Los datos de burnout en España, recopilados por Unobravo, confirman que el 55% de la población ha sufrido agotamiento total en algún momento. El sector sanitario y los oficios de cuidado son los más afectados por esta situación, con escasez crónica de personal y cargas de trabajo elevadas. Un informe de la UGT de 2025 añade que la precariedad laboral eleva un 61% las probabilidades de desarrollar depresión. El agotamiento de los empleados en los últimos años de su carrera laboral, descrito por Muñoz Cuenca, cuenta con un considerable respaldo estadístico.

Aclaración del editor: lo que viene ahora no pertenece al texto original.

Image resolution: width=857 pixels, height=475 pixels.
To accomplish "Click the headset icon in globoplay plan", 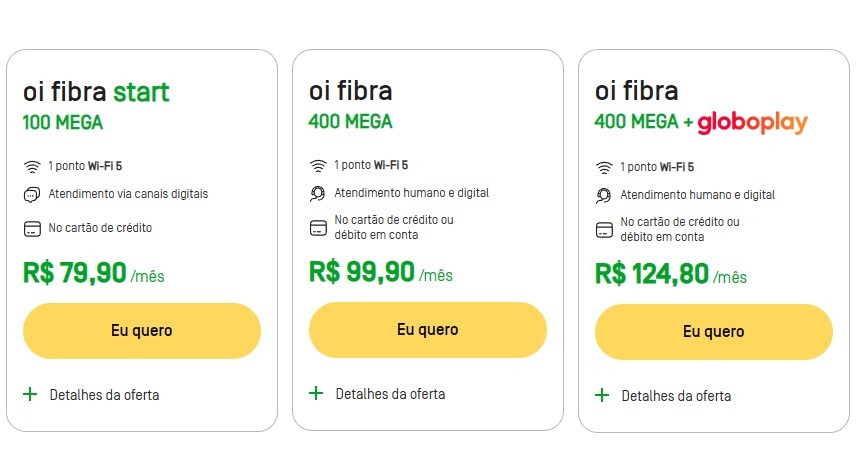I will click(x=604, y=196).
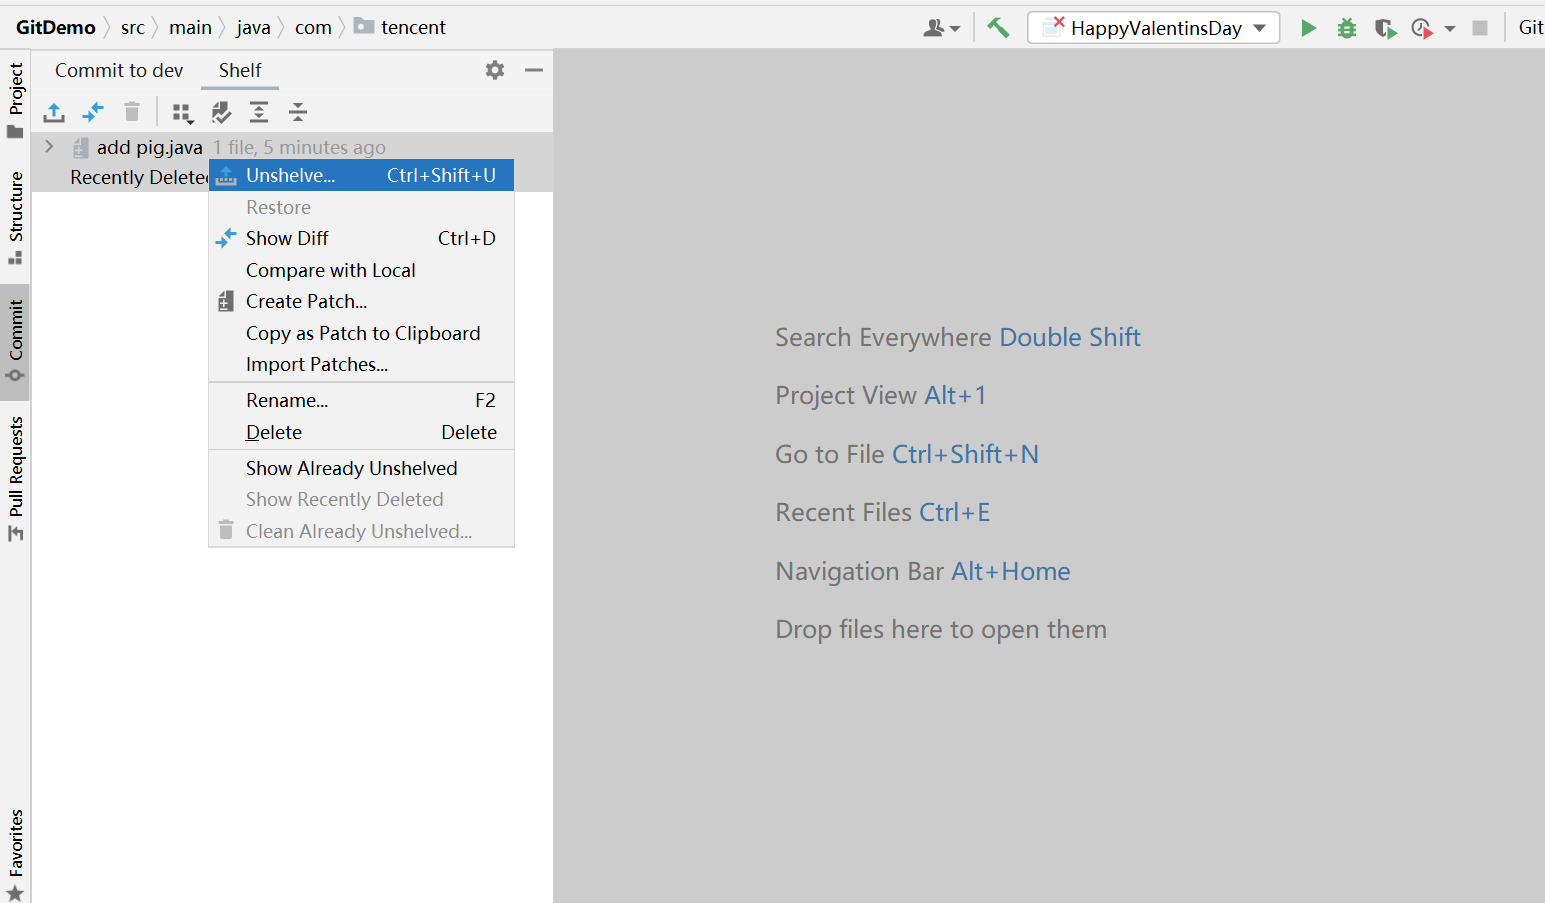Viewport: 1545px width, 903px height.
Task: Expand all shelved changes in the Shelf
Action: (259, 112)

El problema de los años cotizados. El experto comenta en su vídeo el caso de una trabajadora de 65 años y medio que desea jubilarse, pero solo acumula 25 años cotizados, lo que le impide acceder a la jubilación anticipada. Para tener la posibilidad de acceder a la jubilación anticipada de forma voluntaria, se necesita haber cotizado al menos 35 años. Quienes no alcanzan estas cifras tienen pocas opciones.
Muñoz Cuenca explica que, tras una trayectoria laboral marcada por la precariedad de los contratos temporales y los años dedicados al cuidado de los hijos, no alcanzar esos mínimos es más común de lo que parece. El Informe del Mercado de Trabajo de los mayores de 45 de 2026, elaborado por el Observatorio de las Ocupaciones, cifra en más de once millones las personas mayores de 45 años ocupadas o afiliadas a la Seguridad Social, más de la mitad del total. Muchas de ellas se incorporaron tarde al mercado laboral o tienen carreras con interrupciones, lo que las convierte en serias candidatas a no cumplir con los requisitos mínimos para acceder a la jubilación a los 65 años.

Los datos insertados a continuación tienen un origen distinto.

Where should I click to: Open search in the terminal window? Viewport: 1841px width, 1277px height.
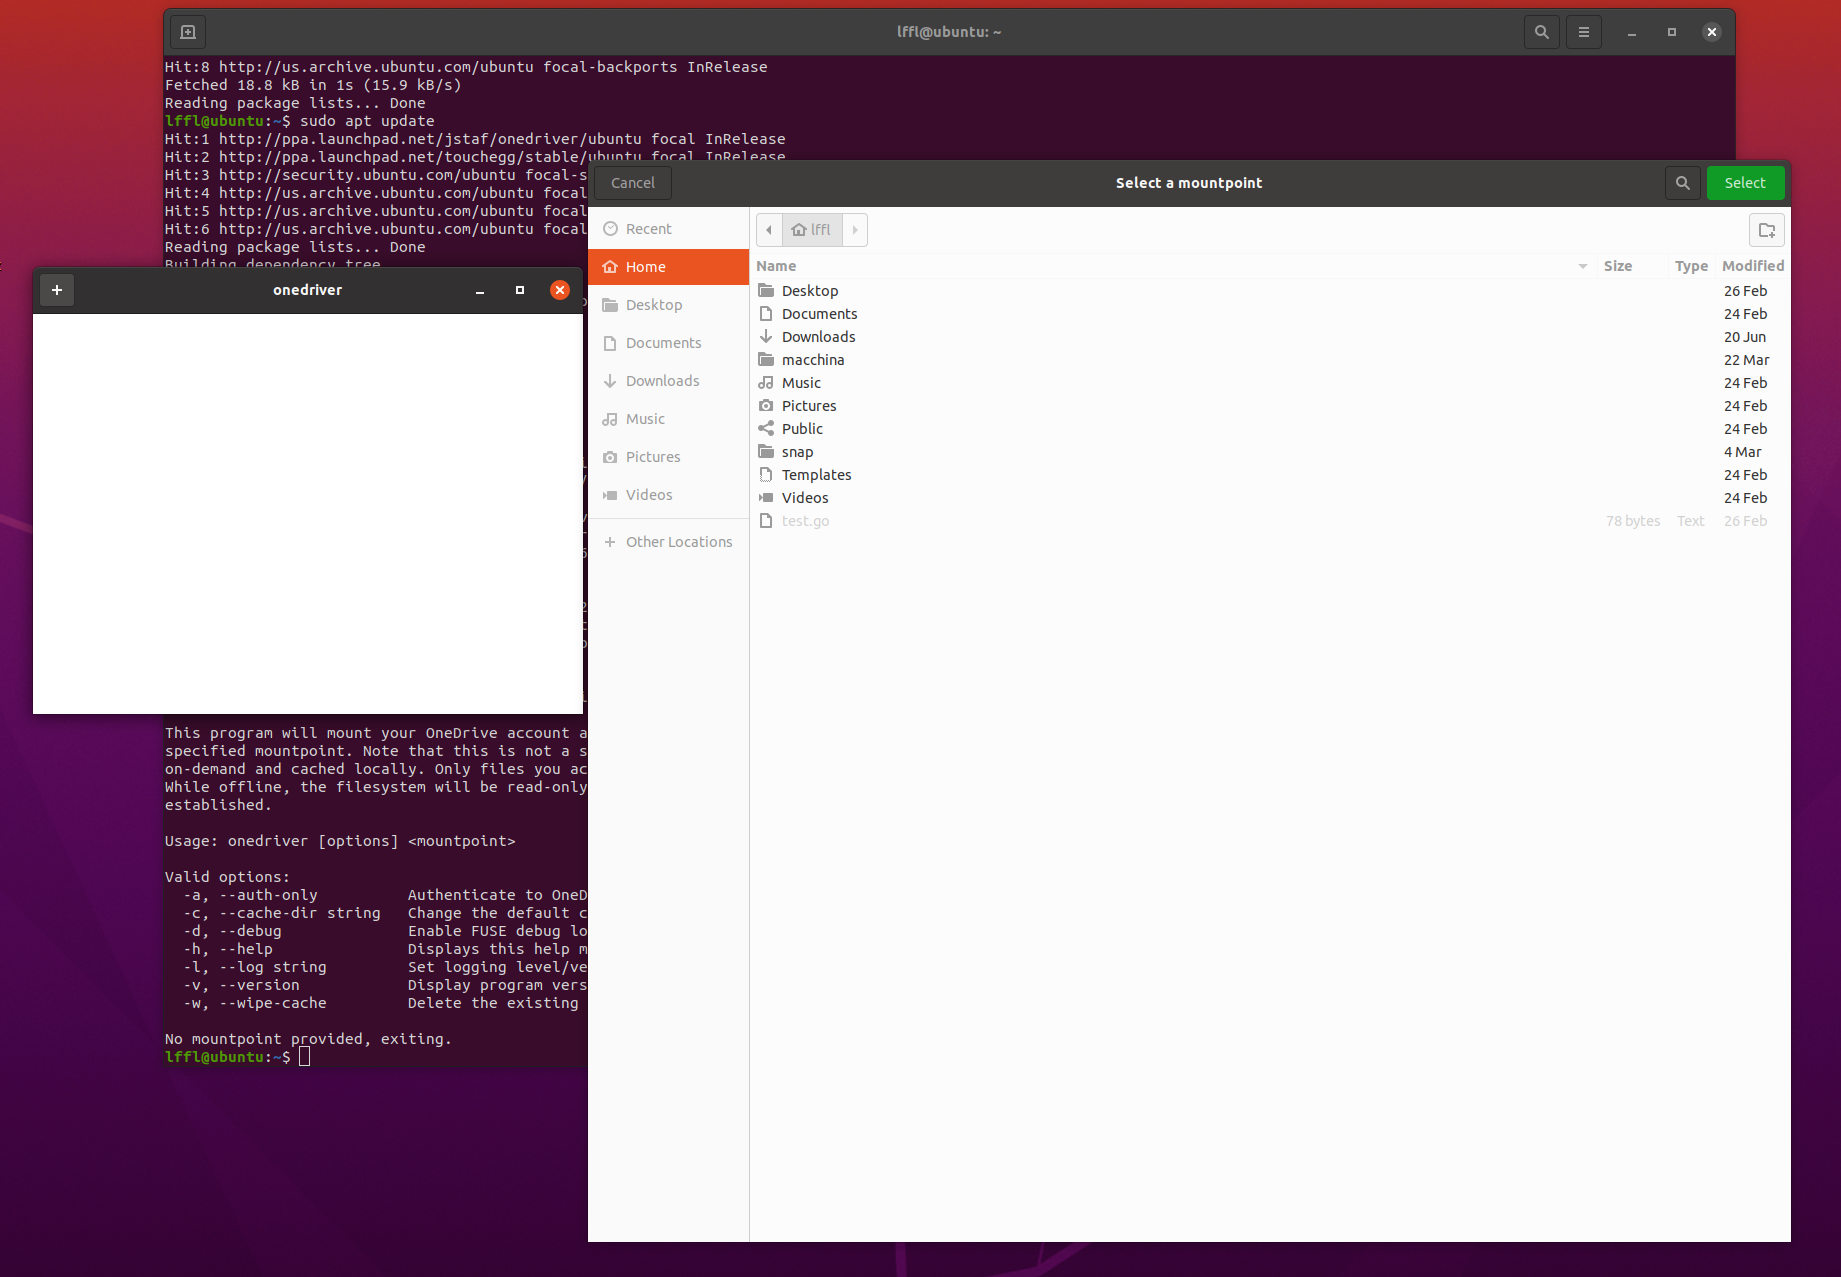1541,31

La jubilación parcial como válvula de escape. Muñoz Cuenca propone lo que él denomina "desaceleración laboral": reducir la carga de trabajo de forma progresiva a medida que se acerca el final de la vida activa. Esto no se plantea como un nuevo derecho, sino como un cambio de mentalidad en las empresas para facilitar el relevo generacional. La herramienta legal ya existe en forma de jubilación parcial con contrato de relevo. Desde 2025, se puede solicitar hasta tres años antes de la edad ordinaria, con un mínimo de 33 años cotizados.

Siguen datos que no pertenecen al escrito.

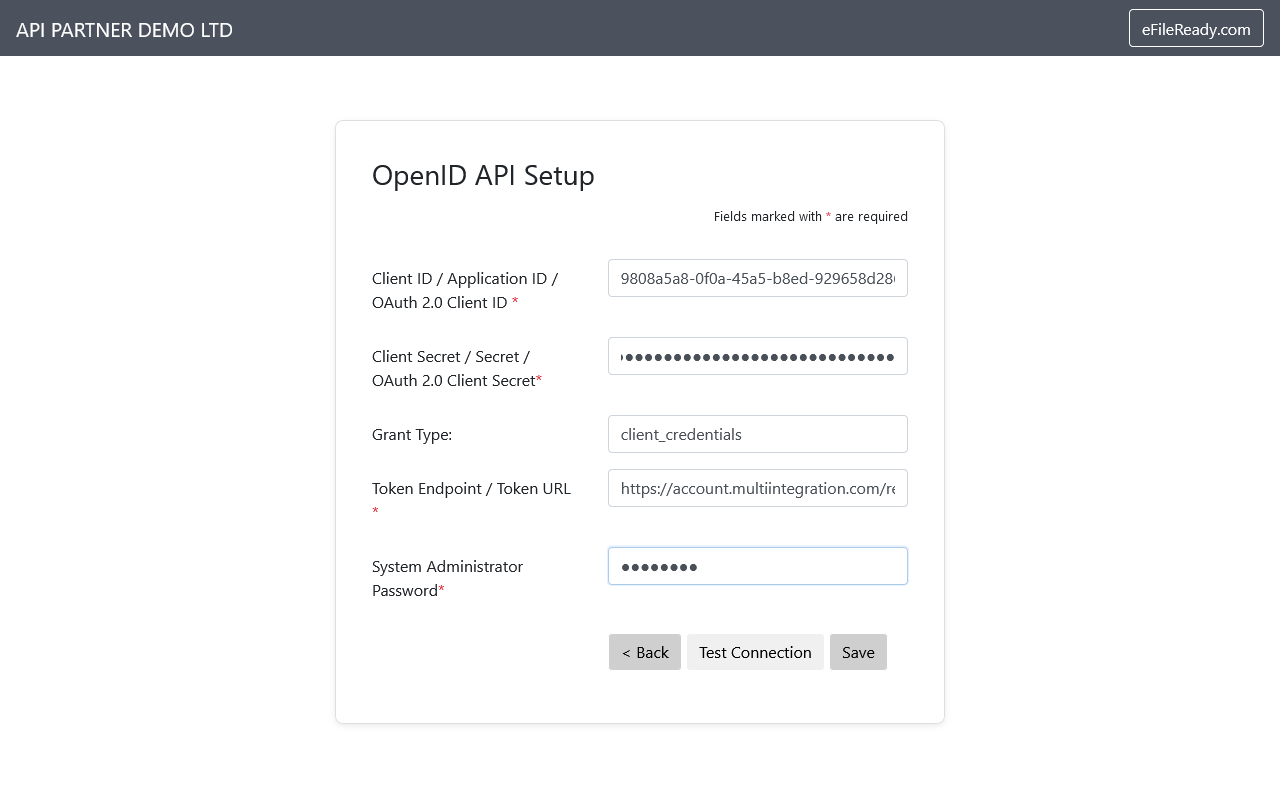Focus the Token Endpoint URL input field
Viewport: 1280px width, 800px height.
pyautogui.click(x=757, y=488)
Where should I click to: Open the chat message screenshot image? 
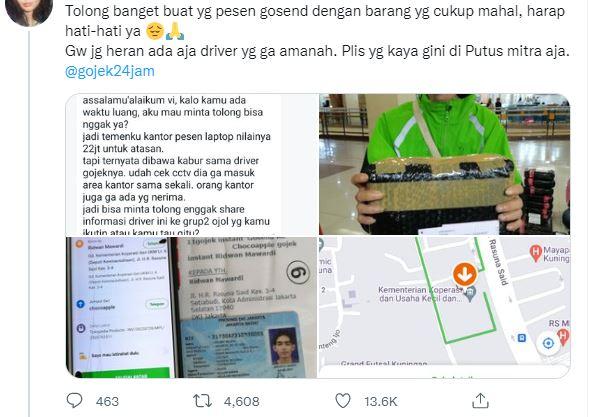tap(192, 165)

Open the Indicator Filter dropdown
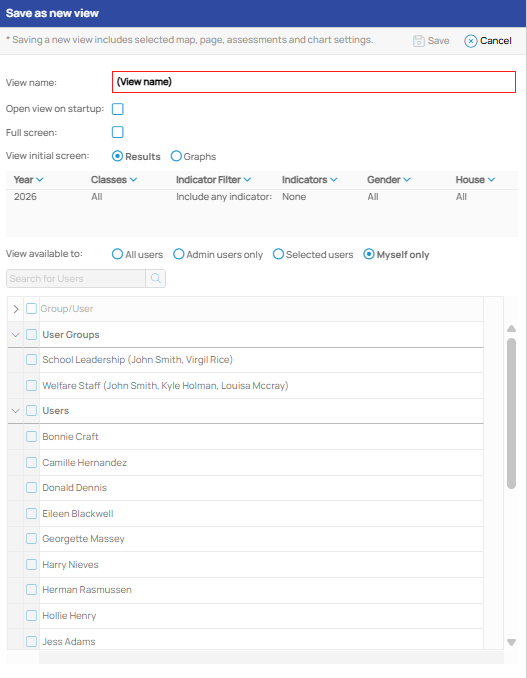click(247, 180)
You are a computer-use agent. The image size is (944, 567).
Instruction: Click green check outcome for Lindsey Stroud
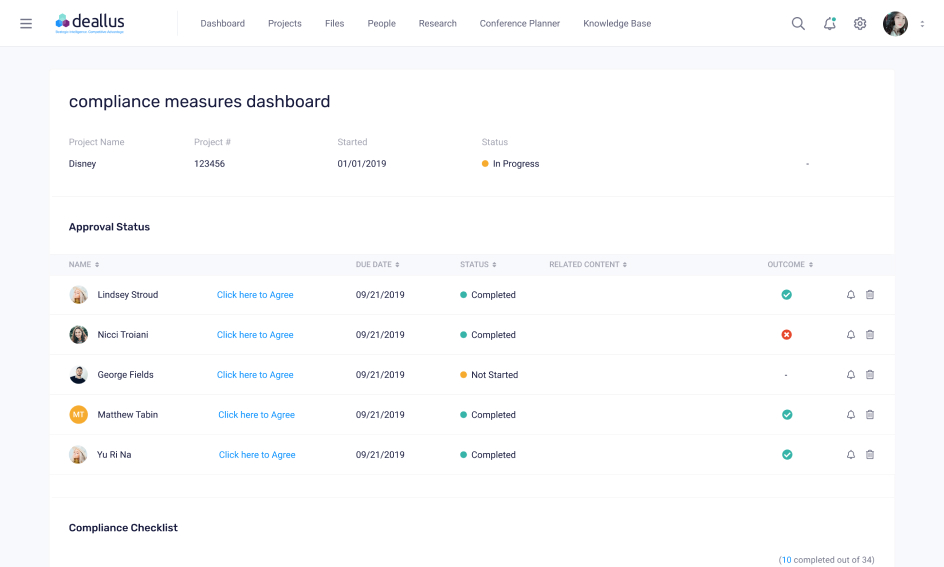[787, 295]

Este mecanismo permite reducir la jornada del empleado entre un 25% y un 75%, y cobrar parte de la pensión, al tiempo que la empresa contrata a alguien para cubrir las horas restantes y formarle para ocupar su lugar cuando la jubilación sea definitiva. Sin embargo, lejos de ser la norma, este tipo de jubilaciones progresivas son la excepción, ya que no todas las empresas están obligadas a aceptarlo. Como resultado, el empleado no tiene más remedio que esforzarse más allá de sus capacidades, lo que deriva en un incremento del 43% en el número de bajas entre los empleados de entre 55 y 65 años.
Gina Aran, consultora de recursos humanos, afirmó en una entrevista para La Vanguardia que "la jubilación debe ser una elección propia, tomada con criterio, teniendo en cuenta el estado de salud, e insiste en que no debe ser algo brusco y obligatorio".